Robinhood offers event contracts on select high-profile markets. As a registered broker-dealer already familiar to millions of US investors, Robinhood provides prediction market access within an existing brokerage account. Market selection is more limited than Kalshi but the onboarding barrier is minimal for existing users.

For a direct comparison of how these platforms stack up against Polymarket on fees, market selection, and user experience, see our Polymarket vs Kalshi comparison.

The Odds Reference dashboard tracks prices across both Polymarket and Kalshi, among other platforms. Even if you cannot trade on Polymarket, monitoring its prices provides useful cross-platform context — when Kalshi and Polymarket prices diverge significantly on the same event, it signals either an information gap or a structural difference worth understanding.

How Does Polymarket’s Status Compare to Other Platforms?

The broader US prediction market regulatory landscape has shifted considerably since the CFTC’s action against Polymarket:

PlatformUS Legal StatusRegulatorCurrency
KalshiFully regulated DCMCFTCUSD
RobinhoodRegulated broker-dealerSEC/FINRAUSD
PolymarketGeo-blocked (2022 CFTC settlement)None (offshore)USDC
MetaculusLegal (no real money)N/AReputation-based
PredictItWind-down ordered (2023)CFTC no-action letter revokedUSD

The trend since 2022 has been toward regulated onshore prediction markets rather than offshore access.
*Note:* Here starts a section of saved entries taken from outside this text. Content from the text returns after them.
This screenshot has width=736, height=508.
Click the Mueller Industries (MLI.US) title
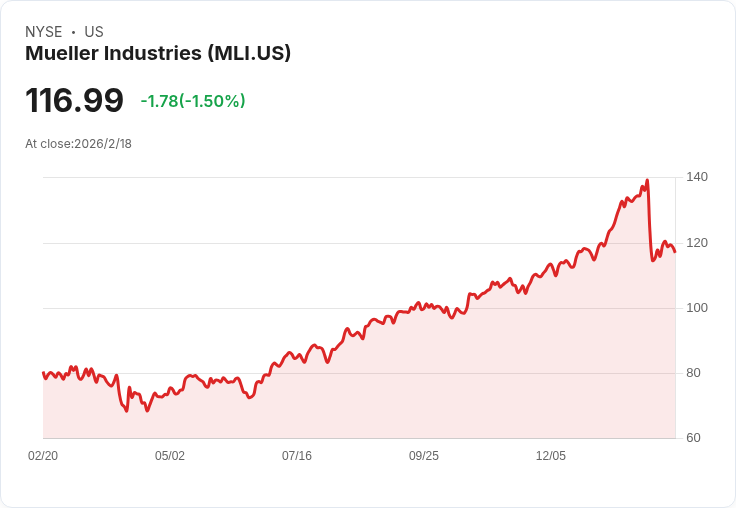tap(158, 54)
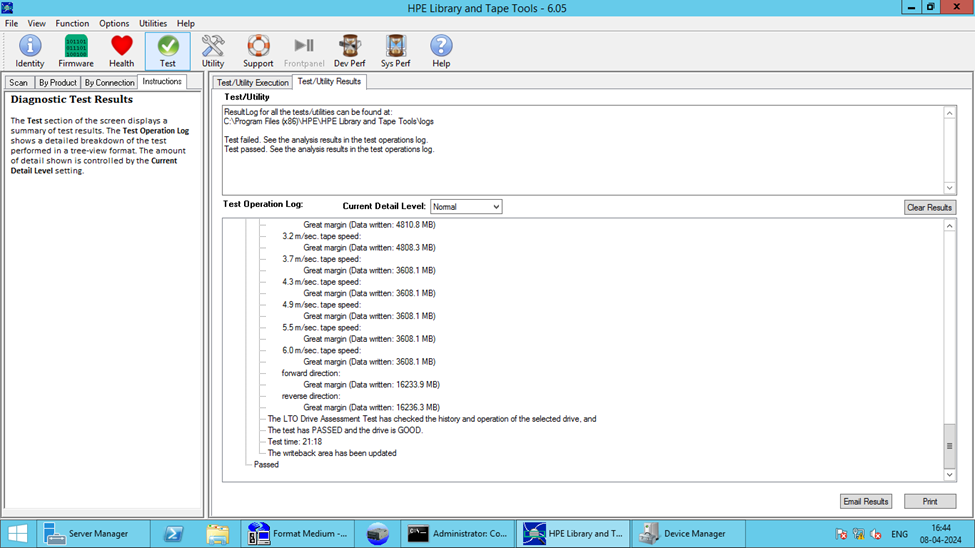
Task: Switch to the By Product tab
Action: click(58, 82)
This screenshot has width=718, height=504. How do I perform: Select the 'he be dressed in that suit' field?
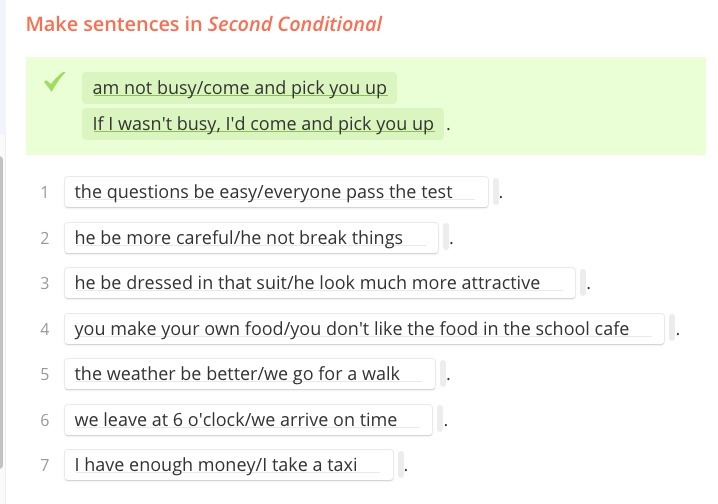[319, 283]
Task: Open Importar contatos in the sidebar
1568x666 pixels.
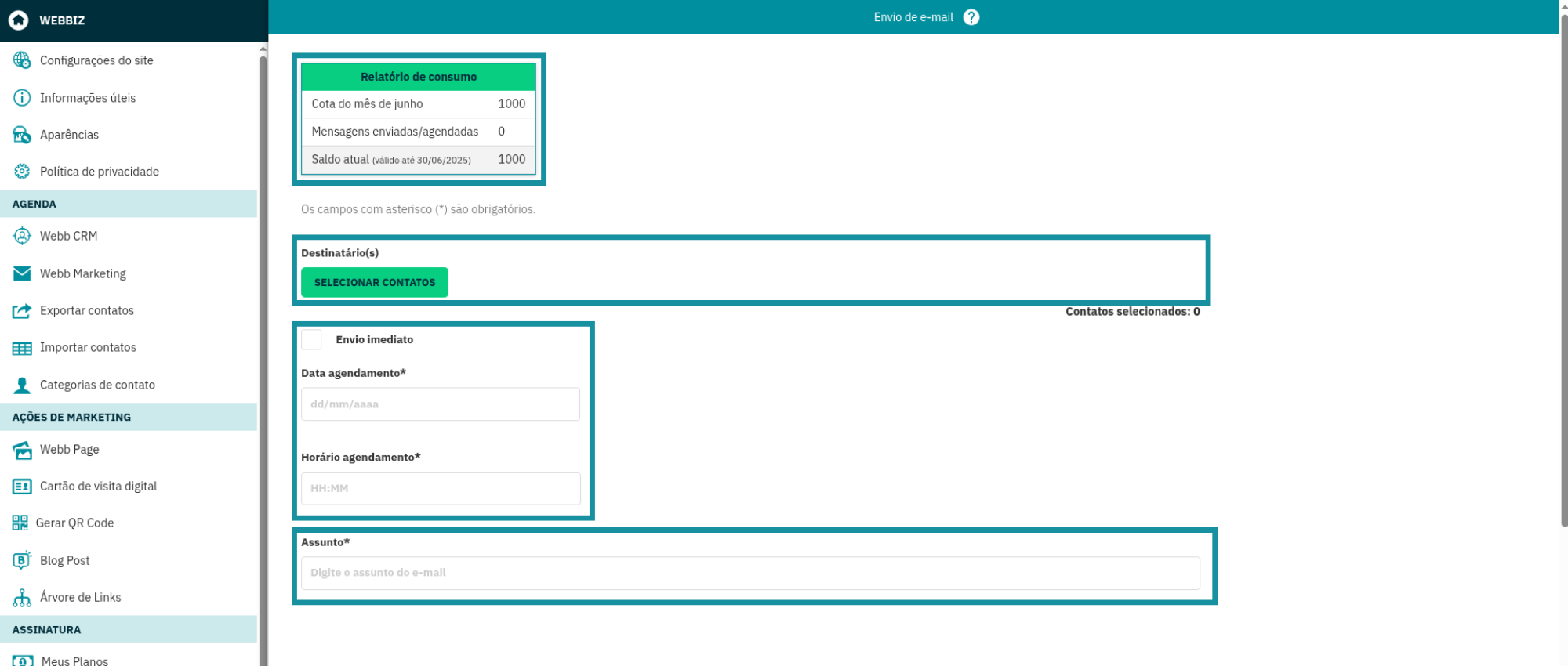Action: point(88,348)
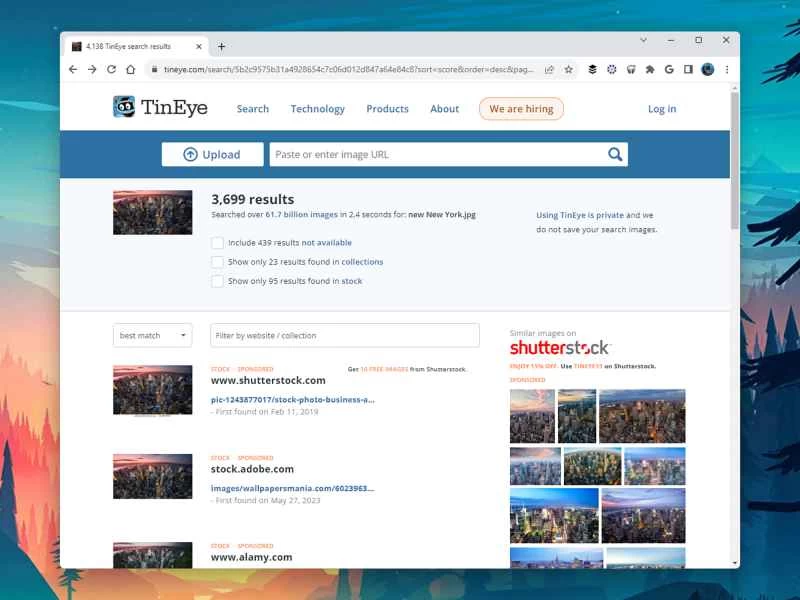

Kalshi’s DCM status and Robinhood’s entry into the space suggest that US regulators are willing to permit prediction markets under proper oversight, but not unregistered offshore operations.
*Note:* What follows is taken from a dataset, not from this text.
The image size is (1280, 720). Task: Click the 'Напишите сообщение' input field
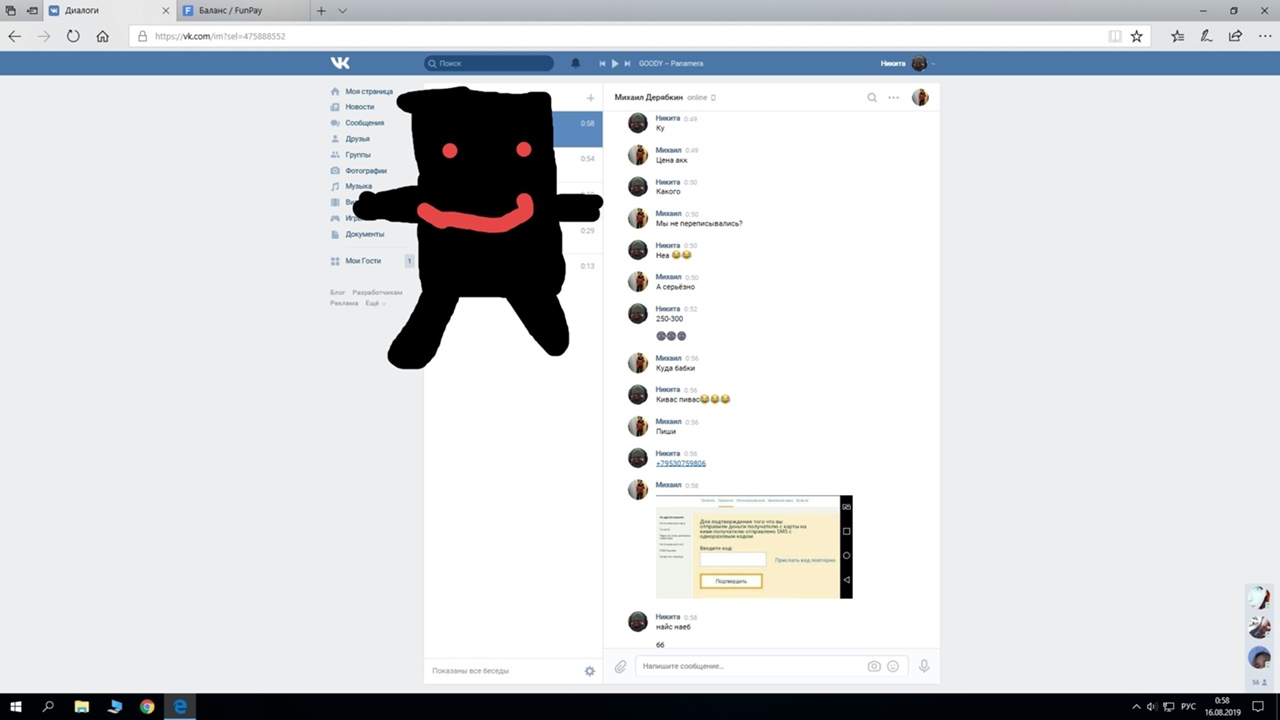[x=750, y=666]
Could Polymarket Return to the US?

Polymarket could theoretically apply for DCM status or another form of CFTC registration. The barrier is significant: registration requires compliance with capital requirements, anti-money-laundering controls, market surveillance systems, and ongoing CFTC reporting obligations.
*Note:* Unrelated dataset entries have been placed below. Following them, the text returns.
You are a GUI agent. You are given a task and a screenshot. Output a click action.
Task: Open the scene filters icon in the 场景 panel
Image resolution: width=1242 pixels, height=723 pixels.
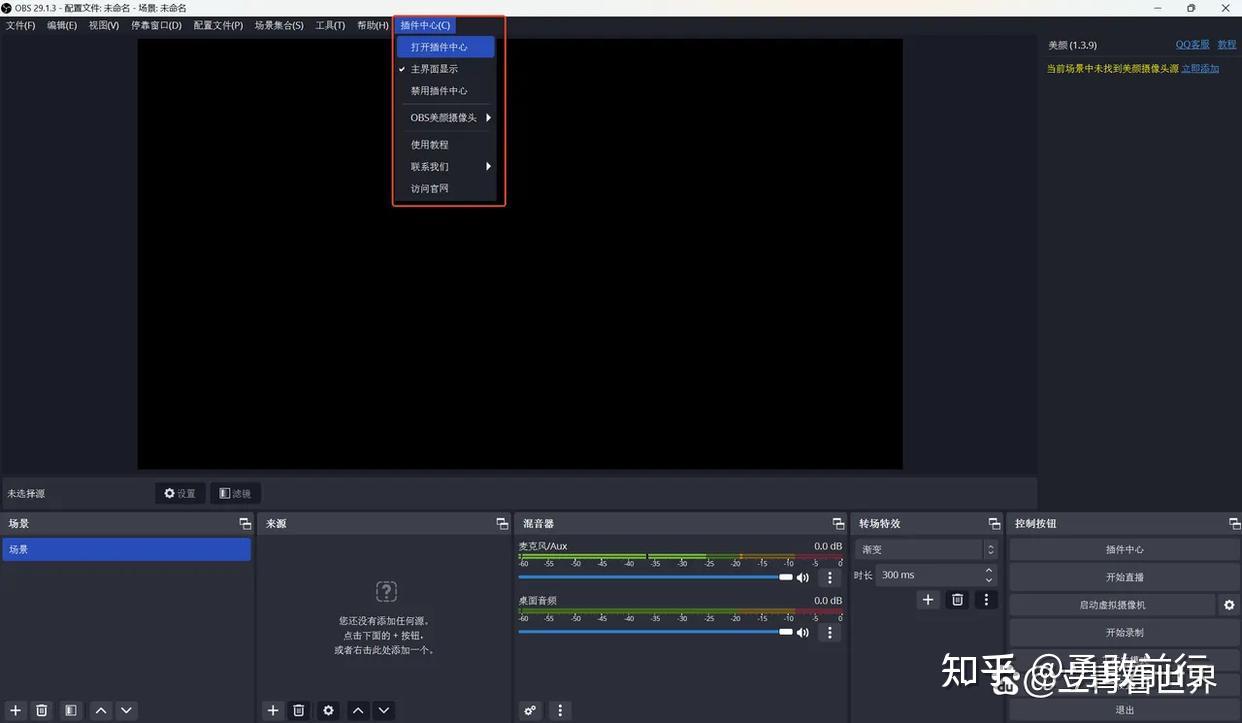[x=70, y=710]
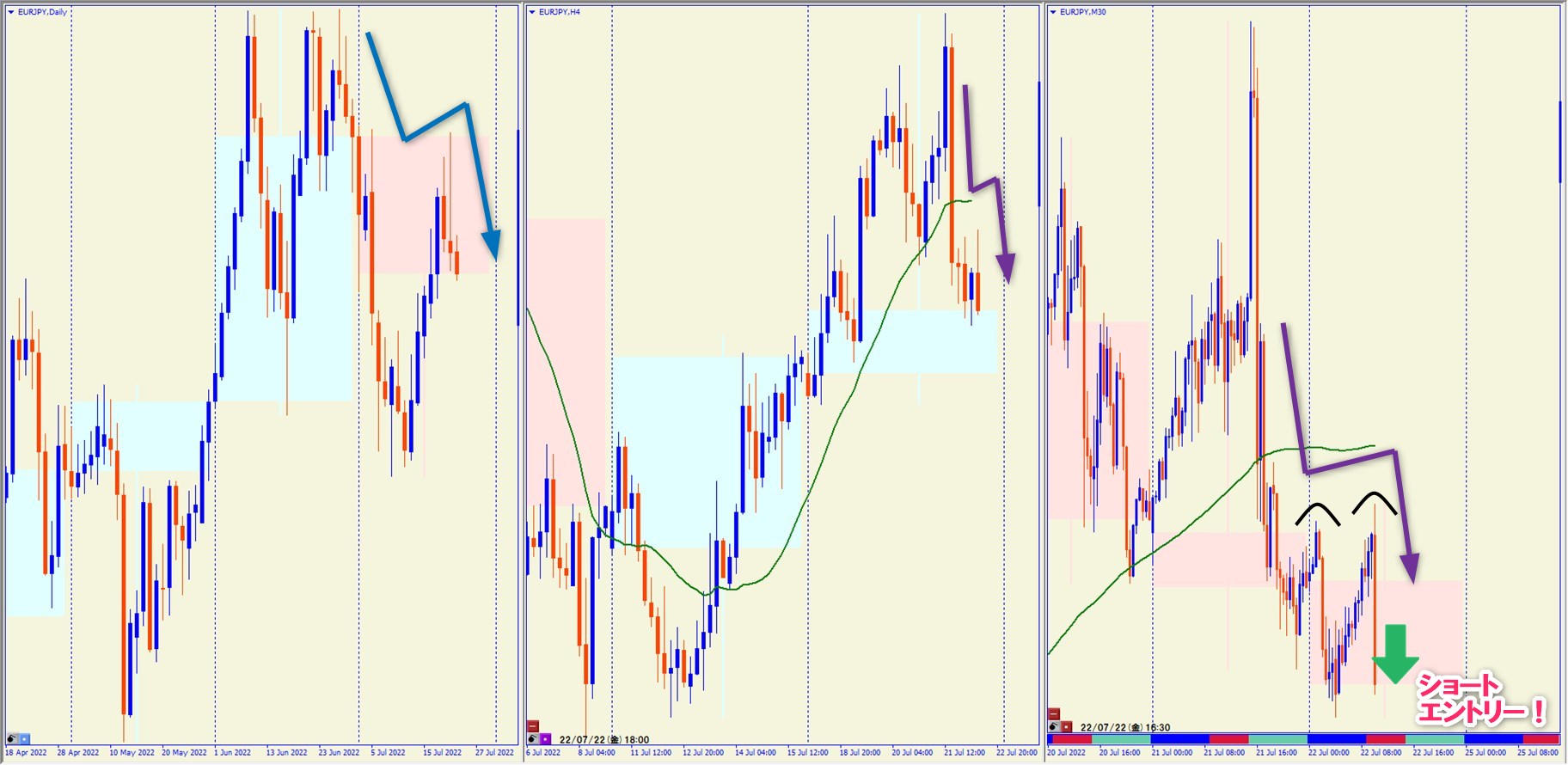Click the bomb icon in the M30 chart
This screenshot has width=1568, height=765.
coord(1054,727)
Polymarket’s blockchain-based architecture and USDC settlement model would need substantial modification to fit within the CFTC’s existing regulatory framework. Whether Polymarket pursues this path depends on business strategy decisions that are not public.

The regulatory environment continues to evolve. Legislative proposals related to prediction markets and digital asset regulation could alter the landscape. Any changes would be reflected in updated analysis on this site.

Key Takeaways

  • Polymarket settled with the CFTC in January 2022 for $1.4 million and agreed to geo-block US users
  • The settlement is a consent order, not a legislative ban — but the practical effect is the same for US residents
  • US alternatives include Kalshi (CFTC-regulated) and Robinhood (SEC/FINRA-regulated), both accepting USD
  • Accessing Polymarket from the US involves legal ambiguity, no regulatory recourse, and potential terms-of-service violations
  • Monitor cross-platform prices on the Odds Reference dashboard to track how Polymarket and regulated platforms price the same events

Frequently Asked Questions

Is Polymarket banned in the US?
Polymarket is not technically banned by statute, but it is effectively unavailable to US residents. Following a January 2022 settlement with the CFTC, Polymarket agreed to geo-block US-based users and pay a $1.4 million penalty. The platform does not hold a US license to operate as a derivatives exchange.
What happened between Polymarket and the CFTC?
In January 2022, the CFTC charged Polymarket with operating an unregistered swaps trading facility. Polymarket settled without admitting or denying the charges, paid a $1.4 million civil penalty, and agreed to wind down US-facing operations. The settlement did not constitute a ban but effectively ended legal US access.
What can US residents use instead of Polymarket?
US residents have two primary regulated alternatives. Kalshi operates as a CFTC-designated contract market offering event contracts in politics, economics, and more. Robinhood also offers event contracts on select markets. Both accept US dollars directly -- no cryptocurrency required. See our platform comparisons for detailed breakdowns.